- Opening Delimiter -

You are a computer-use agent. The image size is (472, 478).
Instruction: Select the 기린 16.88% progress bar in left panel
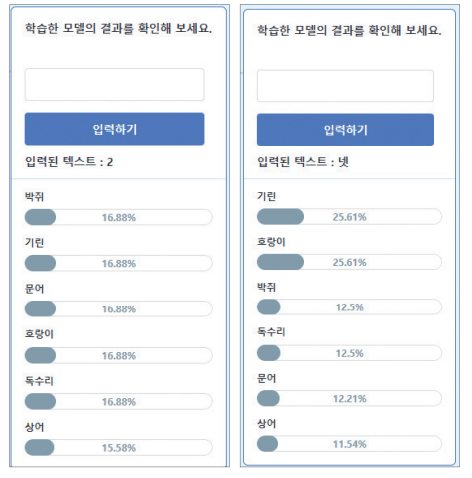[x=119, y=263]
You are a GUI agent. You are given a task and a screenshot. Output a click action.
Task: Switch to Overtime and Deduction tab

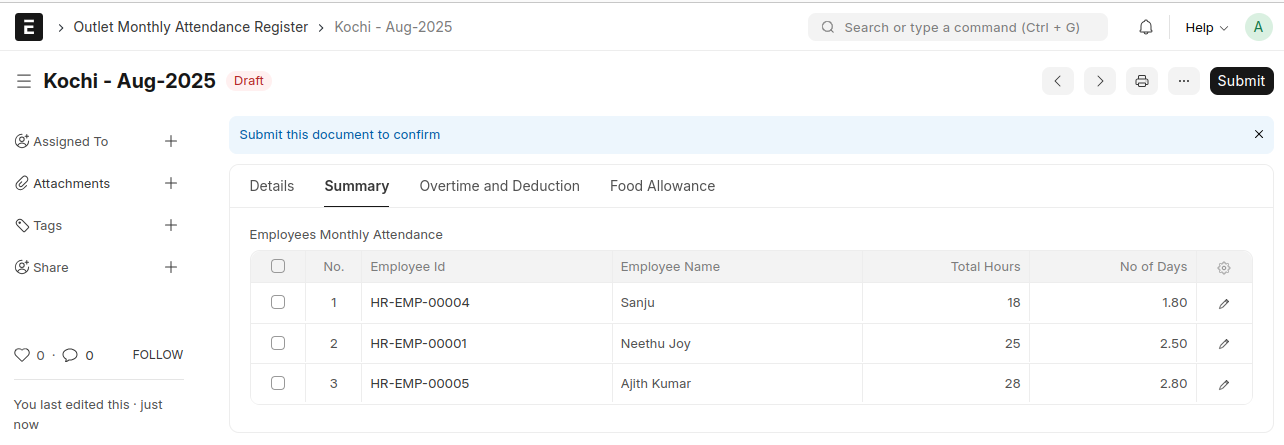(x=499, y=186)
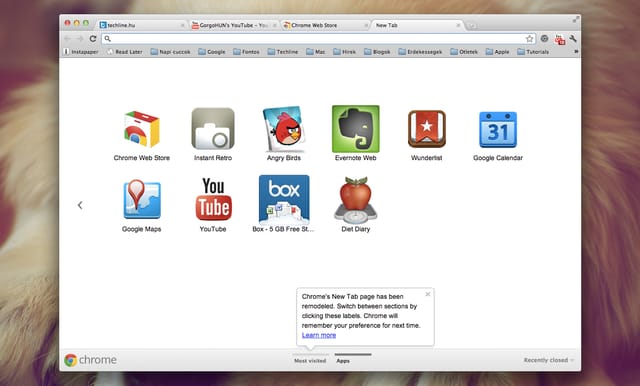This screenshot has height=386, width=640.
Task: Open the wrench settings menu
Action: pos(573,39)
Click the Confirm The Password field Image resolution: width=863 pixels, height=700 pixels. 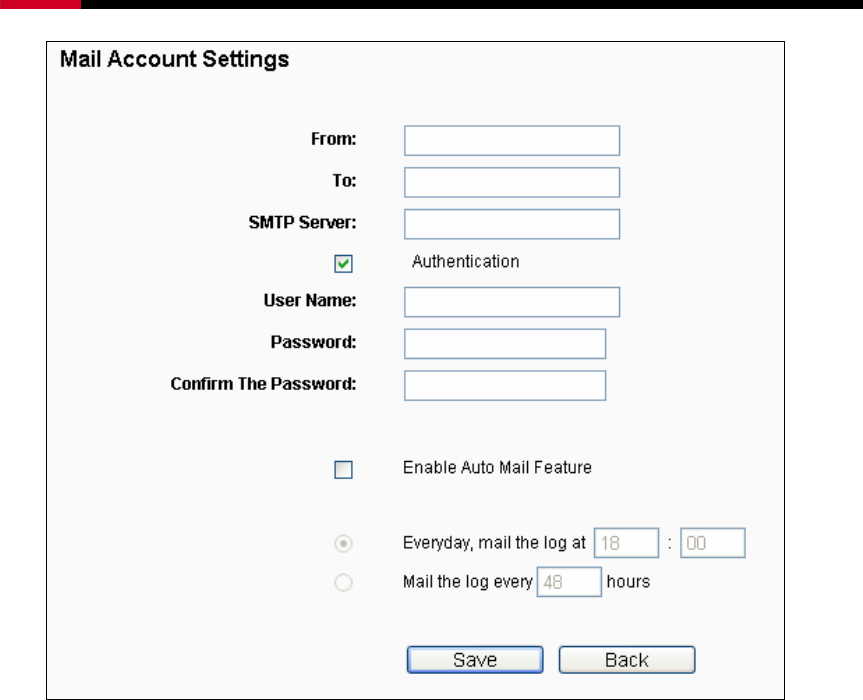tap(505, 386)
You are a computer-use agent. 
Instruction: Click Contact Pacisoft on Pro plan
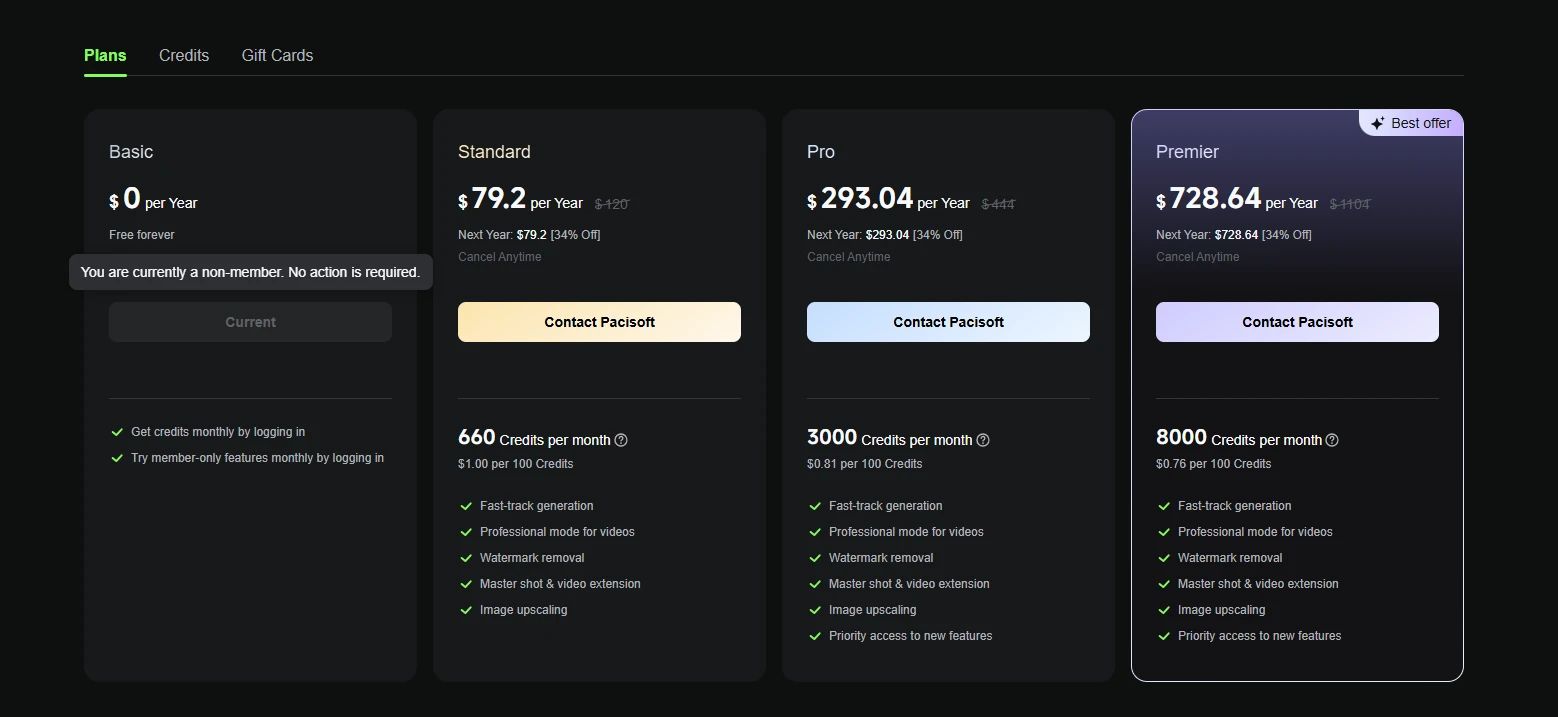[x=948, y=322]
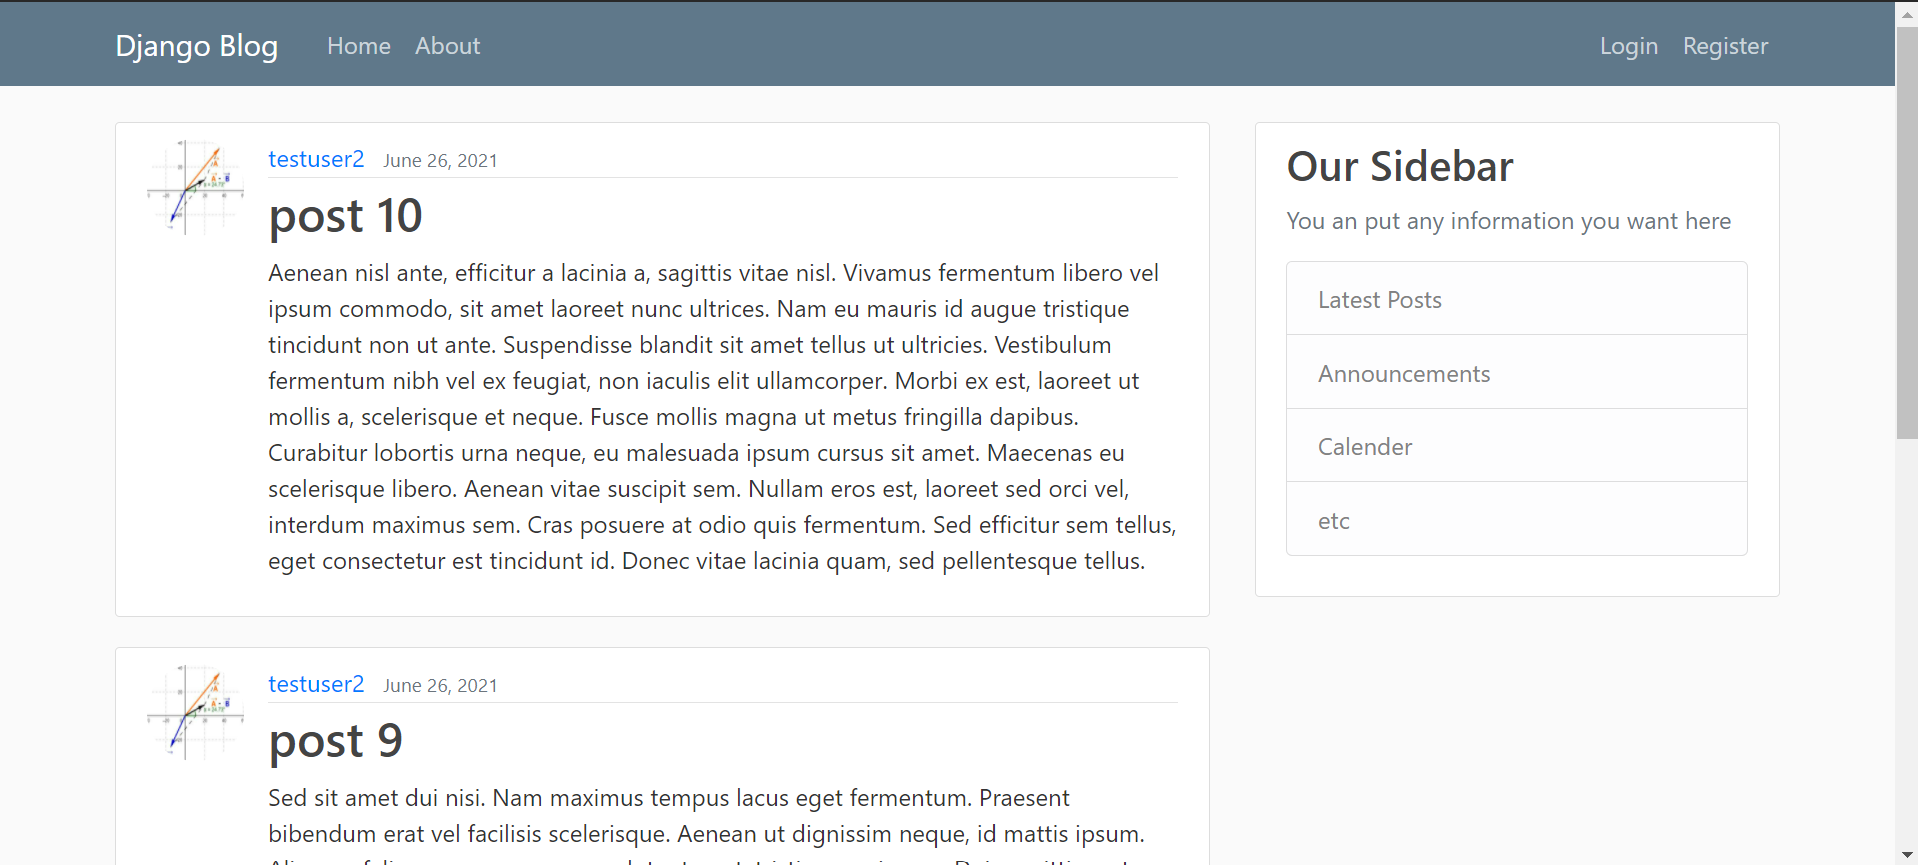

- Closing Delimiter -

Write out word for word every line from the line with "Instruction: Click Contact" through the final line of the records, both included, skipping the pictures.

Instruction: Click Contact Pacisoft on Pro plan
[x=948, y=322]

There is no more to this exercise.